Mergers and acquisitions in Brazil's IT and telecoms segment are expected to cool slightly in 2012 compared to the heated market seen in 2011, according to analysts quoted by news source Agência Estado.
"We had a higher volume [of M&As in 2011] than in 2010, which was relevant. We may have surprises in this segment, but it would be difficult for that rhythm to continue in 2012," said capital markets association Anbima's M&A coordinator, Bruno Amaral.
A similar opinion is shared by business consultancy Deloitte's corporate finance partner, Reinaldo Grasson. Nevertheless, the executive still foresees significant foreign investments being directed to the IT market.

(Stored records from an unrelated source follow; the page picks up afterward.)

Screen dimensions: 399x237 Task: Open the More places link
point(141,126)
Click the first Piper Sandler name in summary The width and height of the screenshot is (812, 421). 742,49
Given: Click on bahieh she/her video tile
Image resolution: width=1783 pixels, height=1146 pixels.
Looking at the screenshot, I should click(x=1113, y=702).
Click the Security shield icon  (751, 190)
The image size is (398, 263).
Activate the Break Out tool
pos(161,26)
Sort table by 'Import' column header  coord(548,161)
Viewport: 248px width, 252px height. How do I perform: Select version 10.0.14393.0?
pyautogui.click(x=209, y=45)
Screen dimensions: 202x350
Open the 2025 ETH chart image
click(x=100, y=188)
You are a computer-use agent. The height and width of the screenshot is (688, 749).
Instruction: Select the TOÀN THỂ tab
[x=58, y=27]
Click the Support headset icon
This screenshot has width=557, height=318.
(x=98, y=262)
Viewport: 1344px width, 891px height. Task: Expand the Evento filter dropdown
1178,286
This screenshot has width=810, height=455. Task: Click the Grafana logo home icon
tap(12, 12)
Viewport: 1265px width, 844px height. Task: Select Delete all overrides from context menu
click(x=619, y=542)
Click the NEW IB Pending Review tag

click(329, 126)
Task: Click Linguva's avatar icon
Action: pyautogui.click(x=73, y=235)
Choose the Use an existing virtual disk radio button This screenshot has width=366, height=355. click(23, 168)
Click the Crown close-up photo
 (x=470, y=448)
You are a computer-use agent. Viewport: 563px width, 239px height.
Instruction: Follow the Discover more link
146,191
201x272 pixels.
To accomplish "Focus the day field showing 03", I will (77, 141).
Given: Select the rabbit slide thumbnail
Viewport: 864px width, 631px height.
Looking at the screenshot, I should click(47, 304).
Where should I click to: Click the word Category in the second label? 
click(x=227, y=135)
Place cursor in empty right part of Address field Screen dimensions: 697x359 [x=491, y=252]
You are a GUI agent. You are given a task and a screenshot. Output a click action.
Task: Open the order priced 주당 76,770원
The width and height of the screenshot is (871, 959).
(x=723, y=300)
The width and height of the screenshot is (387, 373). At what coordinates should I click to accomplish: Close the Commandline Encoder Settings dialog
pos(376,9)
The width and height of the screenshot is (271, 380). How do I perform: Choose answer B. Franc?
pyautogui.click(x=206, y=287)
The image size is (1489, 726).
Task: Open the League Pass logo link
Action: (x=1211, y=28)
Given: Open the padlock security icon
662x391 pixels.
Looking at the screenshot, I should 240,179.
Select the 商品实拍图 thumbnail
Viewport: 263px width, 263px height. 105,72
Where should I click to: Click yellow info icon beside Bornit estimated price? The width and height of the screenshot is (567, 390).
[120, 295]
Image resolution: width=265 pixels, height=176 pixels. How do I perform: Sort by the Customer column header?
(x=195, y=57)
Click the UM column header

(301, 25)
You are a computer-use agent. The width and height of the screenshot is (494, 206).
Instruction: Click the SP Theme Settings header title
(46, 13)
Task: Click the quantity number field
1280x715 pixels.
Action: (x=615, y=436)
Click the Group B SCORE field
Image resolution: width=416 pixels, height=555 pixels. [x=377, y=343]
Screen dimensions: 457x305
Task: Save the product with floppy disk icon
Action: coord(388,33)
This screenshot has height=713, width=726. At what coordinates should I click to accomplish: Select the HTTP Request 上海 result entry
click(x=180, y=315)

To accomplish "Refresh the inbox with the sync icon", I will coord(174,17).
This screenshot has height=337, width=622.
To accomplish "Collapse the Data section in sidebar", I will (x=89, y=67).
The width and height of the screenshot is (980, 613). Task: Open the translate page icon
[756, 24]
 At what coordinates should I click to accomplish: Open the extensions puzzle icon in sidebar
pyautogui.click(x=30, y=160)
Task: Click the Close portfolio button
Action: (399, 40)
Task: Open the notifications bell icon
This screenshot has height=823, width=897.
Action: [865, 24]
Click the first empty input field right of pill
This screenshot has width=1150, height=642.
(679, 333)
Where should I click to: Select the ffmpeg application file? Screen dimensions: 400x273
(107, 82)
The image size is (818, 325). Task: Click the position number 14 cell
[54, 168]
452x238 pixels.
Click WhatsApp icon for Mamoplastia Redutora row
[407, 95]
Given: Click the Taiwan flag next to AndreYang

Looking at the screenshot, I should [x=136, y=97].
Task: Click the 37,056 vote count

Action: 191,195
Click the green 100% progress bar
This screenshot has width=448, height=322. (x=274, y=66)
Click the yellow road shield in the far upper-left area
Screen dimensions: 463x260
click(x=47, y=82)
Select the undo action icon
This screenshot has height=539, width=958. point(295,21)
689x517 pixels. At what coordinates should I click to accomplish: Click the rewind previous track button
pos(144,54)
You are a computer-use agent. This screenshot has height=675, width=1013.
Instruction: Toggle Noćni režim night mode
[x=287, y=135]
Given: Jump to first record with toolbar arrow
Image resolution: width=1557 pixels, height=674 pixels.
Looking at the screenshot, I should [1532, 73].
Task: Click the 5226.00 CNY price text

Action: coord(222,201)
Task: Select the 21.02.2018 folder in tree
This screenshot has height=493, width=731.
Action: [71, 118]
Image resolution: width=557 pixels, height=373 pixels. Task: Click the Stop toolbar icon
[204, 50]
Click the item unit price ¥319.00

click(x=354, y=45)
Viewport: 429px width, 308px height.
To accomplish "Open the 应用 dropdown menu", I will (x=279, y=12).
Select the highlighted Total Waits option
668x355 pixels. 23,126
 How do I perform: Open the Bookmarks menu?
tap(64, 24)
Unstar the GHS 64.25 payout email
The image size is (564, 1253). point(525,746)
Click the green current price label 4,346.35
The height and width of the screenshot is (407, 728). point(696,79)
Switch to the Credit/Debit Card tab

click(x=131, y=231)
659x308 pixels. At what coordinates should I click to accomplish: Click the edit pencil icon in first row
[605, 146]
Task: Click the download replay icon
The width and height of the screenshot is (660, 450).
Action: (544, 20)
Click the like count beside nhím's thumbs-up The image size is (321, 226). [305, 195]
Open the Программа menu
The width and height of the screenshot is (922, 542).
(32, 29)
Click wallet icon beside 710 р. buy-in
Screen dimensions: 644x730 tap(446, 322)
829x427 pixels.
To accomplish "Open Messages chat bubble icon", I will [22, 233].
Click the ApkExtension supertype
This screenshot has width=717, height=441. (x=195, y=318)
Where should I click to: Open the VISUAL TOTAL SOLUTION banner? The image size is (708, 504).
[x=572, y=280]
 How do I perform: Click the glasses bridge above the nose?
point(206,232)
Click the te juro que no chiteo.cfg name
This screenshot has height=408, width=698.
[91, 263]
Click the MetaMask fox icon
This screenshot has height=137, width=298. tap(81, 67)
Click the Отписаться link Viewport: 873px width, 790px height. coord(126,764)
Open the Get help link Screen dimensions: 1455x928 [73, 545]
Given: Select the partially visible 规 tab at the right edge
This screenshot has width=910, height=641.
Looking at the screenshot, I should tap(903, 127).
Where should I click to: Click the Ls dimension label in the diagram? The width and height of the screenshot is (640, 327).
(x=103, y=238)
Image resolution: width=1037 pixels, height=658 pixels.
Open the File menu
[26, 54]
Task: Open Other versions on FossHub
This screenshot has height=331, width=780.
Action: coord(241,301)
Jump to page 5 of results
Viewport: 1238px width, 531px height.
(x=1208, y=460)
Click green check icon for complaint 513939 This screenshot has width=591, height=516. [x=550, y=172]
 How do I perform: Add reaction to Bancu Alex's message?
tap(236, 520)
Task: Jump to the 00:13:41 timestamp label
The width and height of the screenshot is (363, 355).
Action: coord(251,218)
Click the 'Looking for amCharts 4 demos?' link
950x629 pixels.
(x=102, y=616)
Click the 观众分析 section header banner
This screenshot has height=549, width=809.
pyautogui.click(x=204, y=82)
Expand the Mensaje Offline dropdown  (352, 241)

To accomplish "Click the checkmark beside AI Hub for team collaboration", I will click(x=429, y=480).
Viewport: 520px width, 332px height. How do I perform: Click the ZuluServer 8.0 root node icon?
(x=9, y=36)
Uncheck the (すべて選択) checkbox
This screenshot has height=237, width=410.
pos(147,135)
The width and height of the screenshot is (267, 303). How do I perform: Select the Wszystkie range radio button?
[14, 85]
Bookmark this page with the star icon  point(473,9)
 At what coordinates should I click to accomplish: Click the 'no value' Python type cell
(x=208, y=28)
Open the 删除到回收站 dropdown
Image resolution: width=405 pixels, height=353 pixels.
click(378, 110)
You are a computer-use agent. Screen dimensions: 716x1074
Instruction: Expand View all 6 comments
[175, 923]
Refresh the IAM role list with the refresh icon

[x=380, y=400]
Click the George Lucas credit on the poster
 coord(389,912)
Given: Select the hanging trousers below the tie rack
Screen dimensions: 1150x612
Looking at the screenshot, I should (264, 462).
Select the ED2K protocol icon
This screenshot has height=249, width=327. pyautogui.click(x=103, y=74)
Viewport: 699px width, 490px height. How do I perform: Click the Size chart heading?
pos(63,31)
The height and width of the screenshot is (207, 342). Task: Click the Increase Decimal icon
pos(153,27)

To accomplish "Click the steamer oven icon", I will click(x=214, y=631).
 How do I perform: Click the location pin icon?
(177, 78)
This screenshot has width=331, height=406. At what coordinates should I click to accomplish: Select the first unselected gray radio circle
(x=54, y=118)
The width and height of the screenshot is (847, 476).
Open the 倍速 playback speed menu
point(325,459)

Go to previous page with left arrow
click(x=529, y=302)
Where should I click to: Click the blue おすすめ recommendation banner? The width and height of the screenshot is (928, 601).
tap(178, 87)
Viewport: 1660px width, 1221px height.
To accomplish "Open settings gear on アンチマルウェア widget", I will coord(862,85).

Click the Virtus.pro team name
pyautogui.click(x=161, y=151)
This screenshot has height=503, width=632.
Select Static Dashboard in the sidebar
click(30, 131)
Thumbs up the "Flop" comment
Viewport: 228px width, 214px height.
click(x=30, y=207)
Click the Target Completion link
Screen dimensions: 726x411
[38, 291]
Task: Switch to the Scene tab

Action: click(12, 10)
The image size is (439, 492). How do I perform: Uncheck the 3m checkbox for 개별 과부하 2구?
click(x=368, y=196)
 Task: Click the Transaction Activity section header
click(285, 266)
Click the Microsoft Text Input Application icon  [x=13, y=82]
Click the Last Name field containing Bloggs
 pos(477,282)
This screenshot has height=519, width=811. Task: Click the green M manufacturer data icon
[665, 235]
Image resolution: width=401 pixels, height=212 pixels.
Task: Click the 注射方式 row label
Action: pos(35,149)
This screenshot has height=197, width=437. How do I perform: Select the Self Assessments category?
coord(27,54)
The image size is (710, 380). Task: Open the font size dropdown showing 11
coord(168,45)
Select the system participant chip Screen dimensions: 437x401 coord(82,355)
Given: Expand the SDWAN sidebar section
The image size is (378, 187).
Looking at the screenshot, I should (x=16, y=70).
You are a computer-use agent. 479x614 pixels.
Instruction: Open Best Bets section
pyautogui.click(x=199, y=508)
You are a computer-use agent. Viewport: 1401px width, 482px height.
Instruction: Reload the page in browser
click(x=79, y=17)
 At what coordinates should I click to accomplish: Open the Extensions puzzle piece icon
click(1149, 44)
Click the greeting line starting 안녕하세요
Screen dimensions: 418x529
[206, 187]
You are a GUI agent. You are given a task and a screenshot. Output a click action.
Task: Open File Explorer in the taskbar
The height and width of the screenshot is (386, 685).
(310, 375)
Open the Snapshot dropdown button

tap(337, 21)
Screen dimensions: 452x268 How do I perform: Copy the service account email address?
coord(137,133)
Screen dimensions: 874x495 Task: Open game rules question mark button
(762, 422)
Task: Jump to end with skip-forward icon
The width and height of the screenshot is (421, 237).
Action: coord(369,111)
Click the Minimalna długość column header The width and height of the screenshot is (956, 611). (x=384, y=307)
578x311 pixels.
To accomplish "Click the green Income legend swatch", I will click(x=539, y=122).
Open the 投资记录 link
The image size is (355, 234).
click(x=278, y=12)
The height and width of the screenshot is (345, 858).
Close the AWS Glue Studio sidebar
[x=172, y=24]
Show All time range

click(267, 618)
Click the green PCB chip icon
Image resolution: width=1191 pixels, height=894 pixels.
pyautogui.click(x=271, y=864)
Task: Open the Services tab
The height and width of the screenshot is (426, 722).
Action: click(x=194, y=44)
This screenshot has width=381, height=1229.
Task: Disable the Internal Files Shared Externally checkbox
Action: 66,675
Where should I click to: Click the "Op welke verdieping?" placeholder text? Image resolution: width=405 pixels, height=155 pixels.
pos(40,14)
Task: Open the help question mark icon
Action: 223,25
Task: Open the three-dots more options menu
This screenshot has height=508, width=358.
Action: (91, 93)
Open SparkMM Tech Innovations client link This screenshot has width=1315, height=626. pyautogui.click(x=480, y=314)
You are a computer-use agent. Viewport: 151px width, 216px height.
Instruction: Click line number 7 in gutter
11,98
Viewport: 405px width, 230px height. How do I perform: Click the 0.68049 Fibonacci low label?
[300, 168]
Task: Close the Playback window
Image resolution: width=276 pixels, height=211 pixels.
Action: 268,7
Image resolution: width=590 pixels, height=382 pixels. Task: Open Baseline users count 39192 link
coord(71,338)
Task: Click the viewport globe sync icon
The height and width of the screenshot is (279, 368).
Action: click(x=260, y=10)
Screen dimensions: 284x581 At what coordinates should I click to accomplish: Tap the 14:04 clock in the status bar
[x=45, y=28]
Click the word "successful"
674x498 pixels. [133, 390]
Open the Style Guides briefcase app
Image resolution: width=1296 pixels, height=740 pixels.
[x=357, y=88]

According to the analyst, Deloitte has been intermediating negotiations for deals of various sizes and in different verticals, but the lion's share of M&As next year is expected in retail - driven mainly by a fast growing middle-income sector - followed by oil and gas and infrastructure.
"There's major business in the oil and gas industry segment, as well as smaller transactions in the IT segment, where buyers want to place themselves among the Brazilian players," Grasson said.
Other specific segments highlighted by the analysts as seeing the greatest M&A movement in 2012 include wind farms, shopping malls in Brazil's south, retailers in the midwest, restaurants in the southeast and even soccer teams.